> [DATA PROVIDED]:
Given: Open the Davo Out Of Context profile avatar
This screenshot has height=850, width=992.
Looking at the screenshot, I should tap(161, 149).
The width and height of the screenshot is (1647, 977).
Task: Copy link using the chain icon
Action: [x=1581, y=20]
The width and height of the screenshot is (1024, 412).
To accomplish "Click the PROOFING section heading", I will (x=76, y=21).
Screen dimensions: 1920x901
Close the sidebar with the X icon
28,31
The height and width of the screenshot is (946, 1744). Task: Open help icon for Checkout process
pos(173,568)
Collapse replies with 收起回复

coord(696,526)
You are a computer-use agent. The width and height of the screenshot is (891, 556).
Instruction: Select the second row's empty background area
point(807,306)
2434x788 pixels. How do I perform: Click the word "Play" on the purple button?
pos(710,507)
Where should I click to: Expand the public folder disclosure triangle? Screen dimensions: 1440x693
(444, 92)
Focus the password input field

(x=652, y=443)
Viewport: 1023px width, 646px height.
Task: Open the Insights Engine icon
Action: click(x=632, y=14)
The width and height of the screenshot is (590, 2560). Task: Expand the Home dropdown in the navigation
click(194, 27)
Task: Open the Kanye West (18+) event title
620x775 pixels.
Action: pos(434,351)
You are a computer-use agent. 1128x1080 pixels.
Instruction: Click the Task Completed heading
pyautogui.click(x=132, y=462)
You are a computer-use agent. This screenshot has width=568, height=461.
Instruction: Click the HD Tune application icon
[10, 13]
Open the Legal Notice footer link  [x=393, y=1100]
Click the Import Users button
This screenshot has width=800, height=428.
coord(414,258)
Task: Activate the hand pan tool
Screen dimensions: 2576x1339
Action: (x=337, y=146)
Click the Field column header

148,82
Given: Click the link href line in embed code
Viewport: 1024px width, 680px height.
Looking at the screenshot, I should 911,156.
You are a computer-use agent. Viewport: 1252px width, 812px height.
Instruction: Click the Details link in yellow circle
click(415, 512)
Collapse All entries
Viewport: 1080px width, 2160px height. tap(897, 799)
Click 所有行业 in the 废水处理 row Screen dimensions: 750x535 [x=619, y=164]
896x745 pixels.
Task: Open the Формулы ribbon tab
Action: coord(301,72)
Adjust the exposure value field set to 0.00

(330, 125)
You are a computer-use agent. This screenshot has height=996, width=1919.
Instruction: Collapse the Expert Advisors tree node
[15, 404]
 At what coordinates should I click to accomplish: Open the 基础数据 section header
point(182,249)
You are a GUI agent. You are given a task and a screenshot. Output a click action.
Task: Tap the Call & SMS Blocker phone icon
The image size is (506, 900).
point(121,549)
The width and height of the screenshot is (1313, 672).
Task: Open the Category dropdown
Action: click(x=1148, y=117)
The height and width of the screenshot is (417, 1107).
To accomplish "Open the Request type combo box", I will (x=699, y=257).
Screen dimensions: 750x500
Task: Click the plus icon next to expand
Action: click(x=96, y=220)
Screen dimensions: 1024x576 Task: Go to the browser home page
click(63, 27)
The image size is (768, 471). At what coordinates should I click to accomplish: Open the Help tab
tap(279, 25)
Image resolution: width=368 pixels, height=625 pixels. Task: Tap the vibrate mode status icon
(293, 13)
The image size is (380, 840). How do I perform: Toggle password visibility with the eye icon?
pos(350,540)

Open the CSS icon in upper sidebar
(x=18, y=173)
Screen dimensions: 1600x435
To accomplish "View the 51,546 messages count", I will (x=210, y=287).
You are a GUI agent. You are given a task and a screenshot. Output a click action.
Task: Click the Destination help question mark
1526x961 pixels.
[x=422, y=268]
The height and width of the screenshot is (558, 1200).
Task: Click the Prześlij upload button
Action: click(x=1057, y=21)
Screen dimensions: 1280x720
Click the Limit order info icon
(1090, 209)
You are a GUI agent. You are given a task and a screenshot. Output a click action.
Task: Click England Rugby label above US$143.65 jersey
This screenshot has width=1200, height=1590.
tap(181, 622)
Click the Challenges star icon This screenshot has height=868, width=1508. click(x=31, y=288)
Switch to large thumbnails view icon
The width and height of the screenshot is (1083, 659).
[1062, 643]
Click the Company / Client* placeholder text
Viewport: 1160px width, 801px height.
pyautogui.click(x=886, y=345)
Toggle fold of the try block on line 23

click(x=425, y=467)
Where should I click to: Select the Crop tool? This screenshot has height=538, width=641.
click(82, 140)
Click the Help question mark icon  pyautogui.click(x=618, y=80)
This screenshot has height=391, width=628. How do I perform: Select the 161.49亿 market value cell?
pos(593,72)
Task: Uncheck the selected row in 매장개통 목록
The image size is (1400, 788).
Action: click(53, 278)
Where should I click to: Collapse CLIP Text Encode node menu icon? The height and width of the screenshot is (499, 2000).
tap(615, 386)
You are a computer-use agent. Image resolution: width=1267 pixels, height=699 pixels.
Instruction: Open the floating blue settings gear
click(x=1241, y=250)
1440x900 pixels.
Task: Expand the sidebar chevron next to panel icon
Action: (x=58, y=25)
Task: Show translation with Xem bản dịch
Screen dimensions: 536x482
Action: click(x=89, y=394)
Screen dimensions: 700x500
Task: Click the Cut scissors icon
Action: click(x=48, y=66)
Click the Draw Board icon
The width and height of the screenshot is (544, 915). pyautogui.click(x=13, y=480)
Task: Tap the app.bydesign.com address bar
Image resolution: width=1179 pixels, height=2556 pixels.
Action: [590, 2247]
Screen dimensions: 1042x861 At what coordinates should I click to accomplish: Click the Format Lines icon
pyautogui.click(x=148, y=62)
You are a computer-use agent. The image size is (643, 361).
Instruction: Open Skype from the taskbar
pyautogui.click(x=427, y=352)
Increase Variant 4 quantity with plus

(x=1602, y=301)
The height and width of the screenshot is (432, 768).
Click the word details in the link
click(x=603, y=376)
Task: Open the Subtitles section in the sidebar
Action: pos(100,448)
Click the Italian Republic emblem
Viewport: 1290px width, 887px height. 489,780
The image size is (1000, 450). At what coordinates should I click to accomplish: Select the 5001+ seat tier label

> [DESCRIPTION OF THE TASK]:
Could you output exactly the lines from the one containing "The height and width of the screenshot is (432, 768)." to the end of the entries above, both included, and no others?

> [REPLY TO THE TASK]:
The height and width of the screenshot is (432, 768).
Click the word details in the link
click(x=603, y=376)
Task: Open the Subtitles section in the sidebar
Action: pos(100,448)
Click the Italian Republic emblem
Viewport: 1290px width, 887px height. 489,780
The image size is (1000, 450). At what coordinates should I click to accomplish: Select the 5001+ seat tier label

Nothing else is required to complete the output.